Over the last years of the pandemic, we have been very conscious of seeking to protect ourselves and our communities from a virulent disease. This saw people being isolated from each other through lockdowns and the inability to make meaningful contact with others. After these years of enforced isolation, we can some of the trauma and fears that caused people to shape their lives around outbreaks of the disease. Yet even as we emerge from those days we can still be conscious that while the disease has disappeared we have adopted a very different lifestyle. While there is less suspicion of each other there can be a lingering doubt of how we are called to live in this modern age.
In the reading from Leviticus, there is the belief that moral corruption led to physical illness that caused people with leprosy to be pushed to the margins of their community. The belief that a person suffered sickness due to sin can still linger in our own imagination. We know from modern medicine that there are some links between lifestyle and disease but they are not as explicit in identifying a person with their disease. This can be seen that there have been many public health campaigns to change people's behavior that bring into focus the dangers of what we allow to enter our bodies. Yet it is a person's choices that make the greatest difference. What emerges from a person's heart most shapes their own commitments and how they think through issues that affect their own health.

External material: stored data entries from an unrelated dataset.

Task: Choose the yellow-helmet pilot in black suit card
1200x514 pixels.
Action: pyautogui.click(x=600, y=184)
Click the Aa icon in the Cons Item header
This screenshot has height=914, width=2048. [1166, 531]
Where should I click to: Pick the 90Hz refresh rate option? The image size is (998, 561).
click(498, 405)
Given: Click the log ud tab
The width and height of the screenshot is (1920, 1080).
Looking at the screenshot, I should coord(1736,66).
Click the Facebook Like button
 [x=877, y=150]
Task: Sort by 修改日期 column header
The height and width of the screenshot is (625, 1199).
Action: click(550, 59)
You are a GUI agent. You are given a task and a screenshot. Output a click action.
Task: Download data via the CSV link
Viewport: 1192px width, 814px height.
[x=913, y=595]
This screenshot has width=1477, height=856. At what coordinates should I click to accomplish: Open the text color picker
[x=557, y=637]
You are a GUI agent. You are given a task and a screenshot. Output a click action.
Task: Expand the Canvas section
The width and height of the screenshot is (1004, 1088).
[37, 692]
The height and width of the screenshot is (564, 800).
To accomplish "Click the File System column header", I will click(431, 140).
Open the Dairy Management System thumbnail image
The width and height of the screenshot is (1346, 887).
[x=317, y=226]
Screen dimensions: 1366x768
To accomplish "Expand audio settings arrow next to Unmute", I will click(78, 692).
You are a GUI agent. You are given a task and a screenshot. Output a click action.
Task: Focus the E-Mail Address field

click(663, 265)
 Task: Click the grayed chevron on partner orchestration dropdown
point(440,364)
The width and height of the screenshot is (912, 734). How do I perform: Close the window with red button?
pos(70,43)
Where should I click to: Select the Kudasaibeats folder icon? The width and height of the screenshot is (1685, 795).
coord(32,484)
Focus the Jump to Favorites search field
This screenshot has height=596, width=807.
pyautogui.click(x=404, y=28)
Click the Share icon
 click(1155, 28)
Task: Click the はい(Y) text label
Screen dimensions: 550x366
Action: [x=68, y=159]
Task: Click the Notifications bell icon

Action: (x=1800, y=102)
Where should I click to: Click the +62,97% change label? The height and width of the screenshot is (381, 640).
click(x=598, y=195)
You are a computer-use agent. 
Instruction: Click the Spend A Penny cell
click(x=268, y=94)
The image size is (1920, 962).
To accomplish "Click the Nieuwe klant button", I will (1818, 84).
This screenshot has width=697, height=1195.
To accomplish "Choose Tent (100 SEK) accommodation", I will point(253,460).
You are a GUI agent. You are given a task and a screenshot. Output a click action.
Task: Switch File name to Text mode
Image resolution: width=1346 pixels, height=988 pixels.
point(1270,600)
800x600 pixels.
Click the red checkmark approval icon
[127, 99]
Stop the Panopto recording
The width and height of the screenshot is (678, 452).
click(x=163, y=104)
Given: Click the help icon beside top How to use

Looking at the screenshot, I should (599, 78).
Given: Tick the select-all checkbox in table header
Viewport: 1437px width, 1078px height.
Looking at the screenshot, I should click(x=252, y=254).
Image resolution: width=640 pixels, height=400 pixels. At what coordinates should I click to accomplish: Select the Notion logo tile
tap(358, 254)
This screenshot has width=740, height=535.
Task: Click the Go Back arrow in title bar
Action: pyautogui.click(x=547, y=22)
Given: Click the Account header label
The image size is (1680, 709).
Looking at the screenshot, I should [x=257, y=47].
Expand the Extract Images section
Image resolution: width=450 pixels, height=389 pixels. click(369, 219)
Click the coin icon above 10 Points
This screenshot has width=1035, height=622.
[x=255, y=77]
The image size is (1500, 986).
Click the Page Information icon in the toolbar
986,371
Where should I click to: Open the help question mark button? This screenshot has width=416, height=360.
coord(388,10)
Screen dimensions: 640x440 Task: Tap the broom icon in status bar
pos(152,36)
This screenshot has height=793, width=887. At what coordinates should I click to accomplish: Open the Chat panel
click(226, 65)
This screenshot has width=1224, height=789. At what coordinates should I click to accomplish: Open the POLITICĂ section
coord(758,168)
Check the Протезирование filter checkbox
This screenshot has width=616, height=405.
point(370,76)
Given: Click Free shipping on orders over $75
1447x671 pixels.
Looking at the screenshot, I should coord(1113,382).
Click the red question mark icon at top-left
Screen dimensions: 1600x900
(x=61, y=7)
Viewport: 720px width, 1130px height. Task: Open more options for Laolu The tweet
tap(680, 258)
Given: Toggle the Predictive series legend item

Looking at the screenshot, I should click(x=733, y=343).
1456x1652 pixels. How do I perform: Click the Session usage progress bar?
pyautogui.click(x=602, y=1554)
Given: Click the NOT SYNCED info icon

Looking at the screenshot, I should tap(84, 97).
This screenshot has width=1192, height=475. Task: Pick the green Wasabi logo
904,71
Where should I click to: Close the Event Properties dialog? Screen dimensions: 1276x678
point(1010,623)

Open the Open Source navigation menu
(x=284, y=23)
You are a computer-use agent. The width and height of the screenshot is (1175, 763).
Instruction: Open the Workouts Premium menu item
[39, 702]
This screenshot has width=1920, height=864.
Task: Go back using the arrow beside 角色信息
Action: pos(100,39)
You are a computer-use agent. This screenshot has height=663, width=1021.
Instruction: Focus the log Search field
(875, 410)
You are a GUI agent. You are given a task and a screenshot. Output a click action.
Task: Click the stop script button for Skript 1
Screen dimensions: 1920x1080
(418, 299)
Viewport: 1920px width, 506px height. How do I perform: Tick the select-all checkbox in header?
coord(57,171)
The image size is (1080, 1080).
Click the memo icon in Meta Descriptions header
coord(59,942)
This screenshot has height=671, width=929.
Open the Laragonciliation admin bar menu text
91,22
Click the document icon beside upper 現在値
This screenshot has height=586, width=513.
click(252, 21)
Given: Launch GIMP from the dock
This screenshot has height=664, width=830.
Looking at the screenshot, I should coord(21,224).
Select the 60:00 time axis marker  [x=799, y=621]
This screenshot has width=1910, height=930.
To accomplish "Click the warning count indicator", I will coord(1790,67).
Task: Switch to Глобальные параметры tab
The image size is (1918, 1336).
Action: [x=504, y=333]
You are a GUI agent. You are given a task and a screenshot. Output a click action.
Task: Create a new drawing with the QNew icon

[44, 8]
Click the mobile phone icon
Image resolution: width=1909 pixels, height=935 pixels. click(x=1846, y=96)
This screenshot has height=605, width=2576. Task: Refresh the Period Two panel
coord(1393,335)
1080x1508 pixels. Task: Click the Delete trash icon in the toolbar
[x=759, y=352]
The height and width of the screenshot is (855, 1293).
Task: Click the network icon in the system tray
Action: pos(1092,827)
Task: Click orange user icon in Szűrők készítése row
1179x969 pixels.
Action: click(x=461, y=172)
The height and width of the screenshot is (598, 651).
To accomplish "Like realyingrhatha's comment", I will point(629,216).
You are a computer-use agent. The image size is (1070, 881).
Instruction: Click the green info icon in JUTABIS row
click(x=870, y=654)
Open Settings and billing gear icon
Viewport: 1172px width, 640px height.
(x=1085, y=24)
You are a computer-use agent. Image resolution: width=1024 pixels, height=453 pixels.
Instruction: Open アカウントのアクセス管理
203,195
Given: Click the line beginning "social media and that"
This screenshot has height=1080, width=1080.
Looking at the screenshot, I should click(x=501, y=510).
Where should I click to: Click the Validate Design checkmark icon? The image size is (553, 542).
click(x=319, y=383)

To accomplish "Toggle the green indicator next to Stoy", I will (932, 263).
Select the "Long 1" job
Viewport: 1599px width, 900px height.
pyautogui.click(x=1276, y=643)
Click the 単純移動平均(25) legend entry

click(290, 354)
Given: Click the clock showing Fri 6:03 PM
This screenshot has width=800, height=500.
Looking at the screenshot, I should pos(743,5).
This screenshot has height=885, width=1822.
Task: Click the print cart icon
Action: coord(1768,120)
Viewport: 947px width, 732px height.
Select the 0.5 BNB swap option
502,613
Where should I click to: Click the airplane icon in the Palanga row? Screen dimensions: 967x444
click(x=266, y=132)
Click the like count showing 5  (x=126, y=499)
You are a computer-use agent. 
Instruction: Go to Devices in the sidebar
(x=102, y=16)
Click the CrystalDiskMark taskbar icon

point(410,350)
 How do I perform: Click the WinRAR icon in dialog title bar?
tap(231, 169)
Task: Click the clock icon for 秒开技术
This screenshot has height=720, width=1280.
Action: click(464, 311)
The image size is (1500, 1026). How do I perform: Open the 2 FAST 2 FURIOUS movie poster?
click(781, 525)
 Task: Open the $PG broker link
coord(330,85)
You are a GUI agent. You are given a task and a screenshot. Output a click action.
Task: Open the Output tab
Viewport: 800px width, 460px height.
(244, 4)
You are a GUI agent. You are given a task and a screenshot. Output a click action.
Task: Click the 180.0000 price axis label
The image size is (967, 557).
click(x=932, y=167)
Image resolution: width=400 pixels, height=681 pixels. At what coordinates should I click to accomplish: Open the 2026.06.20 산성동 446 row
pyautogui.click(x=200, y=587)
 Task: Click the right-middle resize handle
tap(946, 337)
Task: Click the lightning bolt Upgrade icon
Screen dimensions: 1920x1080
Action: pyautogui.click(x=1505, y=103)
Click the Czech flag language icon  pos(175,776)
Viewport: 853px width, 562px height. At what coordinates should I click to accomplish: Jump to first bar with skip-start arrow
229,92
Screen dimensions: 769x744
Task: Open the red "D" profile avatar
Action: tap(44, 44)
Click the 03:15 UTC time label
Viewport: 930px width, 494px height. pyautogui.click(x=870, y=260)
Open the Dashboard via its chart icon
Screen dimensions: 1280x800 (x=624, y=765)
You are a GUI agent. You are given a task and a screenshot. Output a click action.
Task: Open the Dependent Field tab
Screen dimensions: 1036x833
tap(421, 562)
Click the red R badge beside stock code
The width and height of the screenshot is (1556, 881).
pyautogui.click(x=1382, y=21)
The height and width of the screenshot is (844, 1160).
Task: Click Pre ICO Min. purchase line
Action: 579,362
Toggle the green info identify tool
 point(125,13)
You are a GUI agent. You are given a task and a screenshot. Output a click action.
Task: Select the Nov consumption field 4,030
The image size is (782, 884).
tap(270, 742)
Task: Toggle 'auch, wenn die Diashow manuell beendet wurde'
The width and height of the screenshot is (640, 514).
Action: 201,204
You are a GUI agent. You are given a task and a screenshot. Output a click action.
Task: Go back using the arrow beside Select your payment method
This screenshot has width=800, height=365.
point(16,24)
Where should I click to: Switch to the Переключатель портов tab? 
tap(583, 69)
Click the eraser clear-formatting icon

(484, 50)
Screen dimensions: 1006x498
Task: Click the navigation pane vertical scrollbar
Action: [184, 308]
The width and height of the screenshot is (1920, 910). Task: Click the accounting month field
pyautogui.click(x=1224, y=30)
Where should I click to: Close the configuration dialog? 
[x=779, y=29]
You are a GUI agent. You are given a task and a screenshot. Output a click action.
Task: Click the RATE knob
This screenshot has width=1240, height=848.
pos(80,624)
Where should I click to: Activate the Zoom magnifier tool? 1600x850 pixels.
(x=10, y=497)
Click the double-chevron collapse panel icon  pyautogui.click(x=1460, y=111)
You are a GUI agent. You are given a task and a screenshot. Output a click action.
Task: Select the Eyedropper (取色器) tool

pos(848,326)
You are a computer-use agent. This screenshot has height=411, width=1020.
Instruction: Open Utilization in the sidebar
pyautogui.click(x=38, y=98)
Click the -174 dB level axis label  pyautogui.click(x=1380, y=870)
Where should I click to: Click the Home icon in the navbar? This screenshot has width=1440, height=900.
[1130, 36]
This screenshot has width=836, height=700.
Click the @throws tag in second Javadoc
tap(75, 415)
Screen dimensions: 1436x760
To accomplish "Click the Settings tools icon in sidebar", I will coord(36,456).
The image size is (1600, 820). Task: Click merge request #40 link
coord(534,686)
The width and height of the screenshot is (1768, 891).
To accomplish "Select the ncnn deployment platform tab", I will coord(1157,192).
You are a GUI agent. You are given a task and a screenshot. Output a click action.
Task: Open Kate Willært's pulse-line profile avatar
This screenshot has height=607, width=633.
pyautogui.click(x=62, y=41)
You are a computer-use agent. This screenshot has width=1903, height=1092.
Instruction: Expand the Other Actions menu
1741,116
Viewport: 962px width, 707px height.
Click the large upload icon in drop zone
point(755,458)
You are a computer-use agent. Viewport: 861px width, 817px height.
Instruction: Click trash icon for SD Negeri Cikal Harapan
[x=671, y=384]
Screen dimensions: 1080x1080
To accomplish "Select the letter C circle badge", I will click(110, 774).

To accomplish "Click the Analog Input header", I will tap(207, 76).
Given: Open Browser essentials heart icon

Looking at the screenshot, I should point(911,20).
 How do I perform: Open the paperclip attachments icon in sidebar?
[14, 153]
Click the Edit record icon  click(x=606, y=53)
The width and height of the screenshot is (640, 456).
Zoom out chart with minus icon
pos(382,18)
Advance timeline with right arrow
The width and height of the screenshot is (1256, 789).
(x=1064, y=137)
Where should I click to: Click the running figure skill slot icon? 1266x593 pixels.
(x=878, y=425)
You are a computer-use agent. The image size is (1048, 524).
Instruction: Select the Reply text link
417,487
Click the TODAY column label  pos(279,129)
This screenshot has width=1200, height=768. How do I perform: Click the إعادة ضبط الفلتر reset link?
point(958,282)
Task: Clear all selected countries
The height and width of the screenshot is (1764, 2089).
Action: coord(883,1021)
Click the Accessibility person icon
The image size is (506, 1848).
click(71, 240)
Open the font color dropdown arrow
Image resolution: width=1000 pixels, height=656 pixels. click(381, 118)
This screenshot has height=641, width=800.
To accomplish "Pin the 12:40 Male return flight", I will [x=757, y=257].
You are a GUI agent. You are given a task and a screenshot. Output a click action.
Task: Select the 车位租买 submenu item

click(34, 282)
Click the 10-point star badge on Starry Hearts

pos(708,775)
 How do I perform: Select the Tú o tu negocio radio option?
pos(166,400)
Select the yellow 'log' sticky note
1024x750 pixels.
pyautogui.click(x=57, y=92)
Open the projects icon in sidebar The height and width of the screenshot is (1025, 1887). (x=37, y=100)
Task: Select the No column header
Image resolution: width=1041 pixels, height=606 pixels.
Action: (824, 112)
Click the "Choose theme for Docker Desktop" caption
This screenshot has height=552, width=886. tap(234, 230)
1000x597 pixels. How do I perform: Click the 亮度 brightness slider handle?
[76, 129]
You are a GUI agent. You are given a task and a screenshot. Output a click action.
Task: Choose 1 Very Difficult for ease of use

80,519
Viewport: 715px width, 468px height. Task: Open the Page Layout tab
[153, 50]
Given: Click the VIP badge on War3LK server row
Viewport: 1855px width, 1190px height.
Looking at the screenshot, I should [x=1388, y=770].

This is probably why the virtue of mercy is at the heart of faith. Jesus sees the heart of the person who desires to be clean. He acknowledges the desire to be cured. Yet as we see in the Gospel this is not just seeking Jesus as a healer of sickness but a person who calls people to a profound encounter with God. In our own age, this is a challenge for our own times. How do we seek out the good of another that acknowledges the need for healing at all levels of society, personal, social, and communal? The call is to be people who not only recognize our humanity but how we are called to model ourselves on Christ. To see the divine life that sustains our human life. This allows us to be people who rather than focusing on the cause of suffering can seep into the heart of the person and isolate them but rather see the heart of the person who seeks to alleviate suffering. In this, we see the transforming power of the love of Jesus who seeks to heal the person rather than see them consumed by their suffering.